The Plaintiff was a PRC company whose shares are dually listed in Shenzhen and Hong Kong. In 2015, the Hong Kong Court granted the Defendant leave to enforce a 2015 arbitral award against the Plaintiff. The Defendant served a statutory demand on the Plaintiff for about RMB 273 million and other sums of costs and expenses. The Plaintiff did not pay but applied to the Hong Kong Court for an injunction to prevent the Defendant from presenting a winding up petition. 

The central issue was whether the second core requirement, namely whether there was a reasonable possibility that the winding up order would benefit those apply for it, was met. We were successful before the Court of First Instance, the Court of Appeal and the Court of Final Appeal. The Court of Final Appeal held that the commercial pressure caused by the presentation of a winding up petition is a qualifying benefit for the second requirement. 

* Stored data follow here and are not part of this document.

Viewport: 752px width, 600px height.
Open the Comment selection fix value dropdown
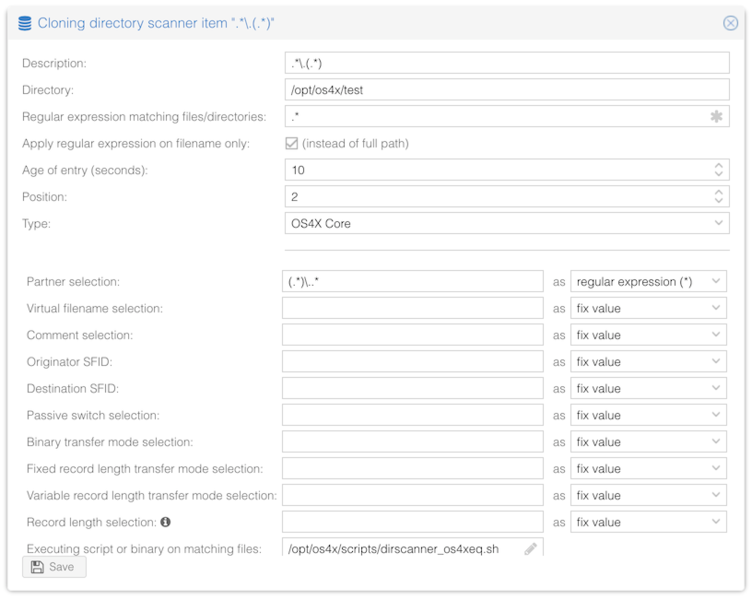647,335
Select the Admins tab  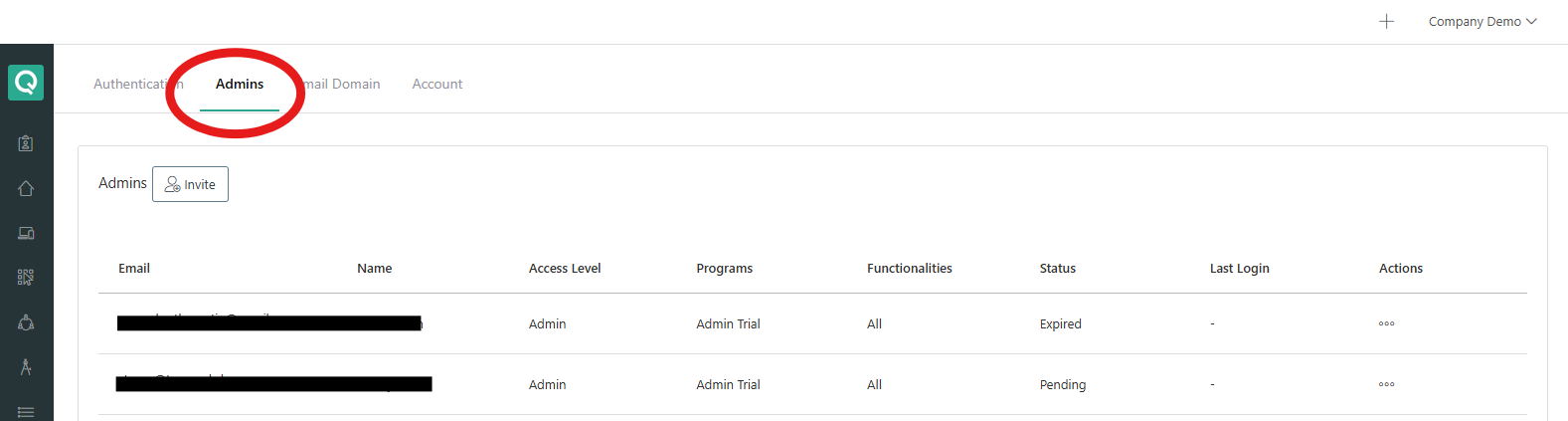point(240,84)
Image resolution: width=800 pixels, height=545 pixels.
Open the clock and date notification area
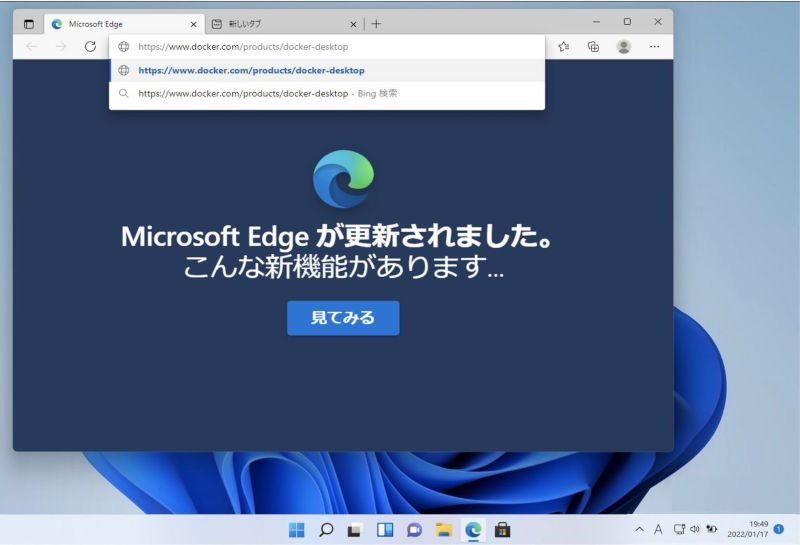pyautogui.click(x=747, y=529)
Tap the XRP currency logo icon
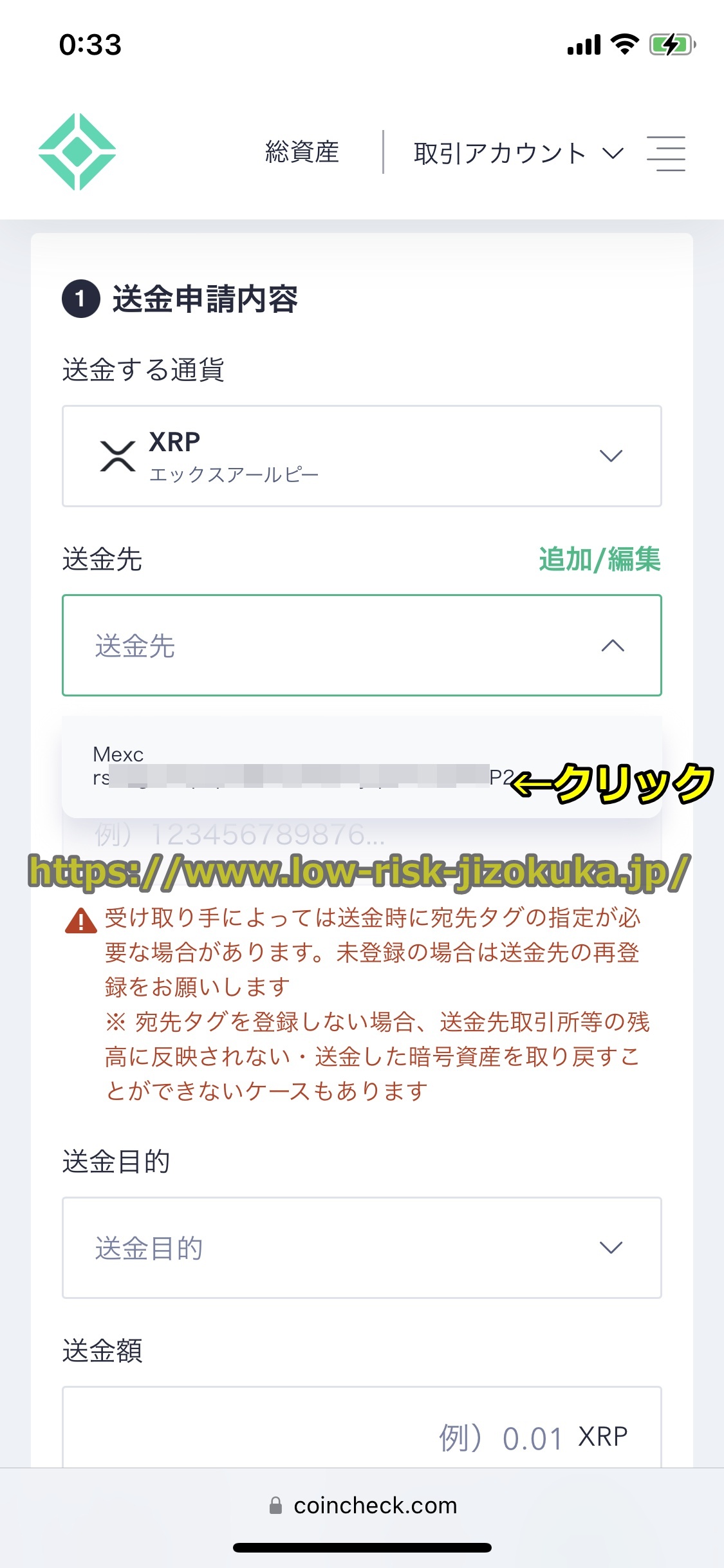 (x=118, y=456)
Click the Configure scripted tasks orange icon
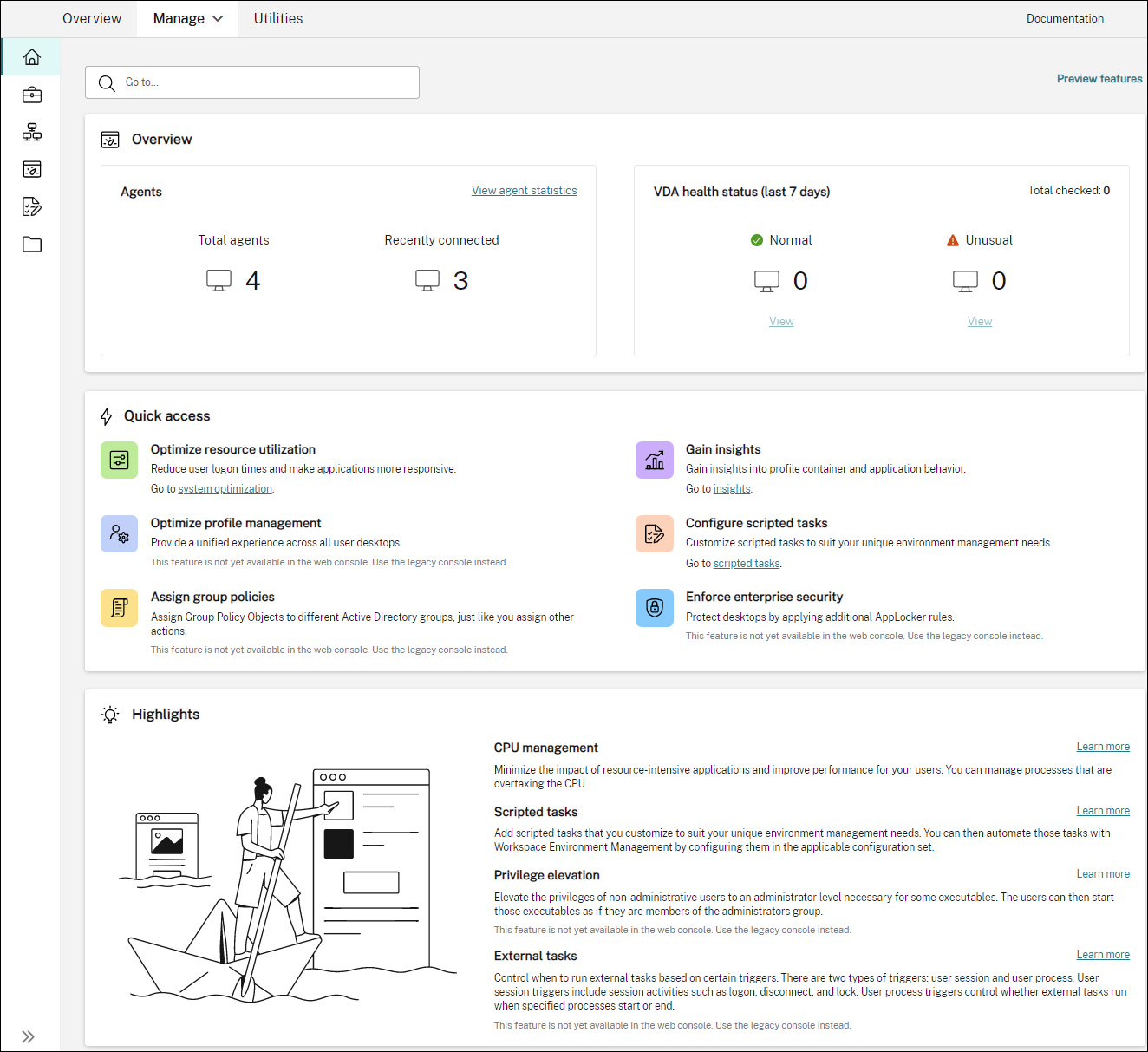 coord(655,533)
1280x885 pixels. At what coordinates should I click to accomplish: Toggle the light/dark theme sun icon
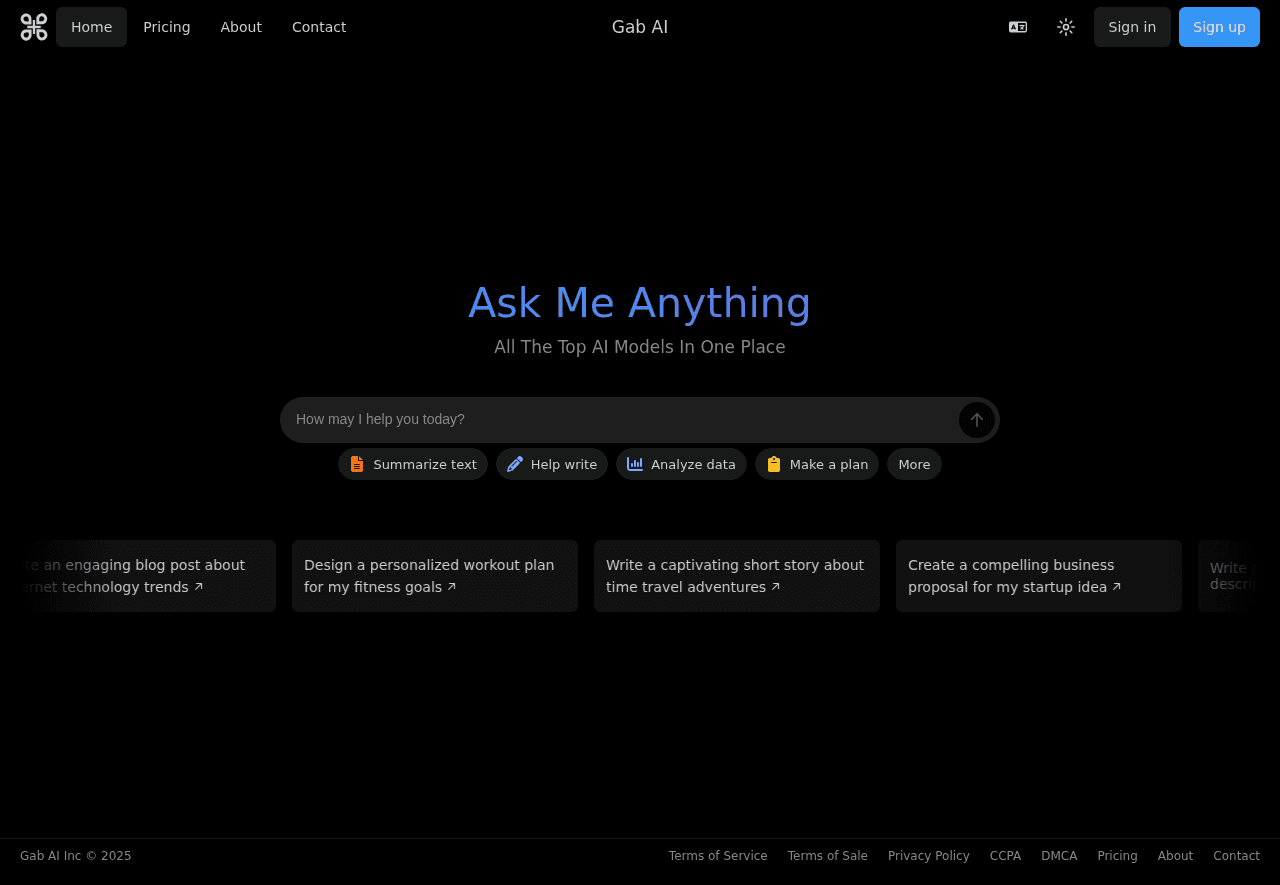click(x=1066, y=27)
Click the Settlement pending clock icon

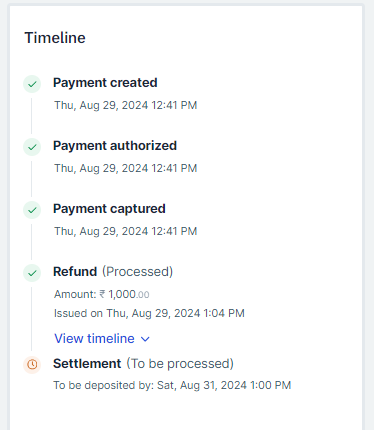click(x=32, y=364)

(4) Ding Huirong v. China Times Securities Ltd. & Anor [2021] HKCA 419
We successfully obtained a summary determination of question of law under Order 14A. In the present case, attracted by a low-interest loan offer, the Plaintiff pledged his shares of a listed company to the 1st Defendant as a collateral for advancing such loan (the “Loan”). The Plaintiff only received a small portion of the Loan, but the 1st Defendant refused to return the Plaintiff his shares. On the other hand, the lender alleged the Plaintiff had breached the Loan agreement. The Plaintiff then sued the Defendants for fraud and in breach of the Securities and Futures Ordinance (Cap. 571). The 1st Defendant produced numerous suspicious documents. The Court of First Instance accepted our team’s legal submissions that the defence of the Defendants would not prejudice Plaintiff’s equity of redemption and granted summary determination. The decision of the Court of First Instance was upheld by the Court of Appeal.